Information given.
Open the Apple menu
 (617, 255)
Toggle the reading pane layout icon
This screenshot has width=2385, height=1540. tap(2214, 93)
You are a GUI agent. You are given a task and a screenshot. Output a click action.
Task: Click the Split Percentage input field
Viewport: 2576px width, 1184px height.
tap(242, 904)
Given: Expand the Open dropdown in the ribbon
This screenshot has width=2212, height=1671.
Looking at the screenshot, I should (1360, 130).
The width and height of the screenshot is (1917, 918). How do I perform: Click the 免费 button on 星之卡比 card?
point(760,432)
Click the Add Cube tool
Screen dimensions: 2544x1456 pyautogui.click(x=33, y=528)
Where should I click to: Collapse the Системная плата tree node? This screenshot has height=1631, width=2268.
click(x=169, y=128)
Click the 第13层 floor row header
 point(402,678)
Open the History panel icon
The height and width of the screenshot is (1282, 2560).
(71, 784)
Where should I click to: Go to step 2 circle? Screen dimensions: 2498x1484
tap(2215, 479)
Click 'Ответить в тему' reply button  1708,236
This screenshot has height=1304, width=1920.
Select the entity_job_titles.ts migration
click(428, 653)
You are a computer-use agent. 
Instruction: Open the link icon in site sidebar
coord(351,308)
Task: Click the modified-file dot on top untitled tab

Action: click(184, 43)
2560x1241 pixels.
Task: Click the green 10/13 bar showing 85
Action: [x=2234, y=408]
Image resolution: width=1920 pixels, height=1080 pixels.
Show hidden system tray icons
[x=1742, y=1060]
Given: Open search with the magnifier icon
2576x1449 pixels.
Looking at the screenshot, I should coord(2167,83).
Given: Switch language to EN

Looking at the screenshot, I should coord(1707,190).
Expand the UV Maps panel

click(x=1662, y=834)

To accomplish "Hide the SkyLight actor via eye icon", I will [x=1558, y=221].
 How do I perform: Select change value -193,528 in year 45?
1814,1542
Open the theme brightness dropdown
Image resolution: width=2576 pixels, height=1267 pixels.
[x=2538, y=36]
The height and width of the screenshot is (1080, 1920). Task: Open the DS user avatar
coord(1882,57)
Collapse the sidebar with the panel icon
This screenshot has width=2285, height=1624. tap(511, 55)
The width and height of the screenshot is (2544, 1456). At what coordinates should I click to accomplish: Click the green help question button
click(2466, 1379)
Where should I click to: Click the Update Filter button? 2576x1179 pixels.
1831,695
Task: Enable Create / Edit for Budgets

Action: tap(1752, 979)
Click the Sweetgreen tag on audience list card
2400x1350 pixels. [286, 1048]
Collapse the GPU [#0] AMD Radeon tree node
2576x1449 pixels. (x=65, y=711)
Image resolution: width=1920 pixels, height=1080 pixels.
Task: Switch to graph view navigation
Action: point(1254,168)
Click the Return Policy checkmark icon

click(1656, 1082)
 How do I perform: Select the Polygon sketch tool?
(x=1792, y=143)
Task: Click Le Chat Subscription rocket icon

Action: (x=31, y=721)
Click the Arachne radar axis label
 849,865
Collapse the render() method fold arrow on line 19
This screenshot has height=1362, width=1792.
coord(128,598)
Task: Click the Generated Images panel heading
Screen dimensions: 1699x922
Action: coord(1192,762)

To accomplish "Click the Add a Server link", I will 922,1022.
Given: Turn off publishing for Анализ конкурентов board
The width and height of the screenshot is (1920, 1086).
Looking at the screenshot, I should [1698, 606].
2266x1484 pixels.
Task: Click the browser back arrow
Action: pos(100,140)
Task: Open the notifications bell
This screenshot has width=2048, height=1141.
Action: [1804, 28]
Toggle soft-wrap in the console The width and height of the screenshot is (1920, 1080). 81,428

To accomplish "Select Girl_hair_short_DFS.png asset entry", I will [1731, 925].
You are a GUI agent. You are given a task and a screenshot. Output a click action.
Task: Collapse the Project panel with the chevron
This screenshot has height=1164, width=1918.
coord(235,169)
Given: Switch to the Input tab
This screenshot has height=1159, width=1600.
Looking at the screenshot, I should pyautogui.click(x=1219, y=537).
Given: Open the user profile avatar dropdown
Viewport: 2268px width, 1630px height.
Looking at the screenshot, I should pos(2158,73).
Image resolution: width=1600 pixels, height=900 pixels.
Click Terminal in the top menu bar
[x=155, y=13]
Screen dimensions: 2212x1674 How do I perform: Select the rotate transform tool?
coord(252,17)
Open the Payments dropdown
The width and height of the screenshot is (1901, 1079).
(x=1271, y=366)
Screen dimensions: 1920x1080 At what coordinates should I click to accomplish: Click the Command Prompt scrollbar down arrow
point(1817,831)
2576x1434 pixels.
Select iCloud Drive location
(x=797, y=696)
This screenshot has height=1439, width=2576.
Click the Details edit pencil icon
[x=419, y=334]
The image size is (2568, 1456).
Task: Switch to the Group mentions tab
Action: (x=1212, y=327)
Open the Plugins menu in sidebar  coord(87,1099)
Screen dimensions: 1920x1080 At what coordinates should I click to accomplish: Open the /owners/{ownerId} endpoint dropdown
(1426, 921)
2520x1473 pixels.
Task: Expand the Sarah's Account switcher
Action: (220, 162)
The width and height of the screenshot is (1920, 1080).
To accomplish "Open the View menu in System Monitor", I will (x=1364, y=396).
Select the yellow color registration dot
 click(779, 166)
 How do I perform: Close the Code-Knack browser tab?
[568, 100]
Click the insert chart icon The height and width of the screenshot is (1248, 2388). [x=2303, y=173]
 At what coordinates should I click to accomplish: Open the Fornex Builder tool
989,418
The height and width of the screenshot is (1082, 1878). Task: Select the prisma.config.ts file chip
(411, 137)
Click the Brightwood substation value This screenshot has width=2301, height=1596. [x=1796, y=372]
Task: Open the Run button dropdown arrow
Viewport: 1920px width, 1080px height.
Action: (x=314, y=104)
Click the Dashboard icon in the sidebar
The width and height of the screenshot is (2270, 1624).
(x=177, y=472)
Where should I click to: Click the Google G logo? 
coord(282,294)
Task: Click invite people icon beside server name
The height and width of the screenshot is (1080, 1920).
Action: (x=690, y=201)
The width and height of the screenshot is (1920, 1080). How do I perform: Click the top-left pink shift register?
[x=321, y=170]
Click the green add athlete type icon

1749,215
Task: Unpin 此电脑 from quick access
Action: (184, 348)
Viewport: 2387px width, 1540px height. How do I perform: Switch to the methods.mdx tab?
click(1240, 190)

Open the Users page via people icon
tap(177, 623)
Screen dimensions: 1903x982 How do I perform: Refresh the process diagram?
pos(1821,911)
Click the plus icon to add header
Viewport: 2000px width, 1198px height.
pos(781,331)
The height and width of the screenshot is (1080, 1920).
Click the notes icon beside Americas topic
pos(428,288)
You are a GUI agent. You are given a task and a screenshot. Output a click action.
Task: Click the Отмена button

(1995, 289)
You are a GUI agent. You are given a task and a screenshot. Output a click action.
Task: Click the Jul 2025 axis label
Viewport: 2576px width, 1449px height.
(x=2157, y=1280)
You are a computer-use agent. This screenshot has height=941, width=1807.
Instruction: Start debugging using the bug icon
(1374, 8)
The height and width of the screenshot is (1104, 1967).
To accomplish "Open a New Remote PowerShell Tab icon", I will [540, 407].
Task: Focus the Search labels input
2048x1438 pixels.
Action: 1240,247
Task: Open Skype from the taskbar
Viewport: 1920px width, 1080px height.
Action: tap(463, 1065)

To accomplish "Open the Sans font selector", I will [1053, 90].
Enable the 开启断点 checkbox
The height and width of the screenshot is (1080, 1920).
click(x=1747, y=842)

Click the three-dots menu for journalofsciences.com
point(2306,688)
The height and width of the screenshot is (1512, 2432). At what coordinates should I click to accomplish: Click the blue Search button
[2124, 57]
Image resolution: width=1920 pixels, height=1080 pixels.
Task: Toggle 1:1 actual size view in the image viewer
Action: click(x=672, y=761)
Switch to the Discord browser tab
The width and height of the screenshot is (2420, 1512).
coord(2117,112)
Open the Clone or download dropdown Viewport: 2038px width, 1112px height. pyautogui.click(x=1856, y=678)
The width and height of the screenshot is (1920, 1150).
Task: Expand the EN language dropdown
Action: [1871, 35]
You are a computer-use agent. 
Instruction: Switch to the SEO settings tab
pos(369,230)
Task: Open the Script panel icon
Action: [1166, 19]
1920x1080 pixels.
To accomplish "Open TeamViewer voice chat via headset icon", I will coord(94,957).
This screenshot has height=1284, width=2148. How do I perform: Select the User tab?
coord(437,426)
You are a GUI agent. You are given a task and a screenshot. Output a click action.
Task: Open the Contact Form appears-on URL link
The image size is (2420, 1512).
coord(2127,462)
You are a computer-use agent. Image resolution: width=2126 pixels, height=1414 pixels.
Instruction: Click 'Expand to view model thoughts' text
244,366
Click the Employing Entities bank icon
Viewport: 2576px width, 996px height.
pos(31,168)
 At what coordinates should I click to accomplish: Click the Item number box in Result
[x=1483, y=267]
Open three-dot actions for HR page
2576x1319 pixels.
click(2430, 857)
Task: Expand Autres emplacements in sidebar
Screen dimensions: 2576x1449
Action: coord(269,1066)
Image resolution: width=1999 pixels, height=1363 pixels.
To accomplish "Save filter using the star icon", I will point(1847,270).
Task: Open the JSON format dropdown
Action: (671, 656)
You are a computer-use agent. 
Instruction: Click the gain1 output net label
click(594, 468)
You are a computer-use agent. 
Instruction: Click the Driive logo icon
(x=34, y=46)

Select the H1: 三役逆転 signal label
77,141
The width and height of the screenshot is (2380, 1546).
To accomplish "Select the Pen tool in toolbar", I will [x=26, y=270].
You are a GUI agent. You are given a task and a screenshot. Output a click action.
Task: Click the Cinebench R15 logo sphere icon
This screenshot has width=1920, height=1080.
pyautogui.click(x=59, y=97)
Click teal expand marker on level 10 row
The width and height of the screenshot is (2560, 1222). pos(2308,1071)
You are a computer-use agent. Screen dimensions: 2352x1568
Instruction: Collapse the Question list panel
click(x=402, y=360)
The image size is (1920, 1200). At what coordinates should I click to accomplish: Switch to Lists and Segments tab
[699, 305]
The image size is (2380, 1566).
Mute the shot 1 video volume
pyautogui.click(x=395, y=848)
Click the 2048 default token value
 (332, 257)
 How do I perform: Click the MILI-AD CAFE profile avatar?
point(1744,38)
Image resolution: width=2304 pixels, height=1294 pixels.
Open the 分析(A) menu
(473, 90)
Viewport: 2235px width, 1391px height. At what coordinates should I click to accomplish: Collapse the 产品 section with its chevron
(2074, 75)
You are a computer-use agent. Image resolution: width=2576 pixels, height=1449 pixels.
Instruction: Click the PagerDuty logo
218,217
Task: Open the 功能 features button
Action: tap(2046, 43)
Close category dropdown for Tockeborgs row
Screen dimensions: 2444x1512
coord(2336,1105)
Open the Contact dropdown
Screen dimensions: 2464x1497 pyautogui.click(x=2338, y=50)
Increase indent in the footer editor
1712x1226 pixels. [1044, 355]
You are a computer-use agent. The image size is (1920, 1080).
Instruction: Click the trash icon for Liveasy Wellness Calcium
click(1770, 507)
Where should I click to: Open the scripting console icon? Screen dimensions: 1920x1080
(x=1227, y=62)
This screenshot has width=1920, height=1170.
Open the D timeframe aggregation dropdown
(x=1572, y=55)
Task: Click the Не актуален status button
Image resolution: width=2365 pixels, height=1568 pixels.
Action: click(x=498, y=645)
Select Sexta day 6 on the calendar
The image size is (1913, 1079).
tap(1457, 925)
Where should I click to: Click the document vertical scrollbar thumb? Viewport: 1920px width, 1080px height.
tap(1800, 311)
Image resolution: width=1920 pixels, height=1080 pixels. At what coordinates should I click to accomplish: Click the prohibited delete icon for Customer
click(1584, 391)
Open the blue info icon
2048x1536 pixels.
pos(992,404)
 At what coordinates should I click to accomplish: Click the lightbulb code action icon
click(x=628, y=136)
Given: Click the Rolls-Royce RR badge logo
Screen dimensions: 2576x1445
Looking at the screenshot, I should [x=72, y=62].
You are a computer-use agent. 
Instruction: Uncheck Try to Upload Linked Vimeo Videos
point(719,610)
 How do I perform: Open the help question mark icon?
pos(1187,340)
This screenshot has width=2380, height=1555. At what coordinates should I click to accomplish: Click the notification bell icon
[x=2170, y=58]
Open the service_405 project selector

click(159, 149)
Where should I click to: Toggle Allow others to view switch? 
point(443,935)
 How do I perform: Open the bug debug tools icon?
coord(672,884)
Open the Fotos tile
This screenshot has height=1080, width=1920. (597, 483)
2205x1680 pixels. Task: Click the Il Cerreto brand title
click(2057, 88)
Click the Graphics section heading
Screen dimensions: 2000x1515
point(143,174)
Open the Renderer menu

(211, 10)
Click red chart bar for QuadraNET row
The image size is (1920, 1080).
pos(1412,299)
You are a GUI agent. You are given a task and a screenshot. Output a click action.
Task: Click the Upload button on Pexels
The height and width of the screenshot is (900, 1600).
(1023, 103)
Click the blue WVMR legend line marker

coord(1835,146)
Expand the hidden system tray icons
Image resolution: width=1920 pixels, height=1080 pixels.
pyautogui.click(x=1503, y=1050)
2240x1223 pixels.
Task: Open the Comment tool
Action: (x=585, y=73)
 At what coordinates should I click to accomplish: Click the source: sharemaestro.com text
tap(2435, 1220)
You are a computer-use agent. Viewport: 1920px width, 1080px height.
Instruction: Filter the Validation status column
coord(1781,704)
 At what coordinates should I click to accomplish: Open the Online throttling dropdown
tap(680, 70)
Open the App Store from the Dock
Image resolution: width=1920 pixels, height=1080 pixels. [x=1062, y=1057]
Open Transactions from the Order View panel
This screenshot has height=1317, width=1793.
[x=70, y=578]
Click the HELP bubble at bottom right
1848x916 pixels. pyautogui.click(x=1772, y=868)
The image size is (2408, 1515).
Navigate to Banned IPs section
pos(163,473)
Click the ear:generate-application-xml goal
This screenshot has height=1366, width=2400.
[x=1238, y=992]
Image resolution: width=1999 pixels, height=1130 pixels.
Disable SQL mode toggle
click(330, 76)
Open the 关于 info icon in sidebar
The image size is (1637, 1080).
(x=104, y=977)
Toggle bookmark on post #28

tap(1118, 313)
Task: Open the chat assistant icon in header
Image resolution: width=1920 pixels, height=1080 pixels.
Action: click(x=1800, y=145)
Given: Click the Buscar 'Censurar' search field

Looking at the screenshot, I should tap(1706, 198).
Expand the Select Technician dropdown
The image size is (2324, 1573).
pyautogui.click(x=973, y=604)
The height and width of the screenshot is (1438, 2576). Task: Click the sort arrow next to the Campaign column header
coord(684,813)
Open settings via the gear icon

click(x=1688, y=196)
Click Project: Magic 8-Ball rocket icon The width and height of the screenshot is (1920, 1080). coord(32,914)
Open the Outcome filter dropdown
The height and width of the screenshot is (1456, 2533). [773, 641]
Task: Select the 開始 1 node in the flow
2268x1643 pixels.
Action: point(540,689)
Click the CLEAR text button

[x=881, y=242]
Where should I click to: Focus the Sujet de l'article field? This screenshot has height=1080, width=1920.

Required action. Please output exactly the lines between the one holding "Instruction: Click 'Expand" and the one holding "Image resolution: width=1999 pixels, height=1363" in the records above, inclusive, and nothing more.

Solution.
Instruction: Click 'Expand to view model thoughts' text
244,366
Click the Employing Entities bank icon
Viewport: 2576px width, 996px height.
pos(31,168)
 At what coordinates should I click to accomplish: Click the Item number box in Result
[x=1483, y=267]
Open three-dot actions for HR page
2576x1319 pixels.
click(2430, 857)
Task: Expand Autres emplacements in sidebar
Screen dimensions: 2576x1449
Action: coord(269,1066)
Image resolution: width=1999 pixels, height=1363 pixels.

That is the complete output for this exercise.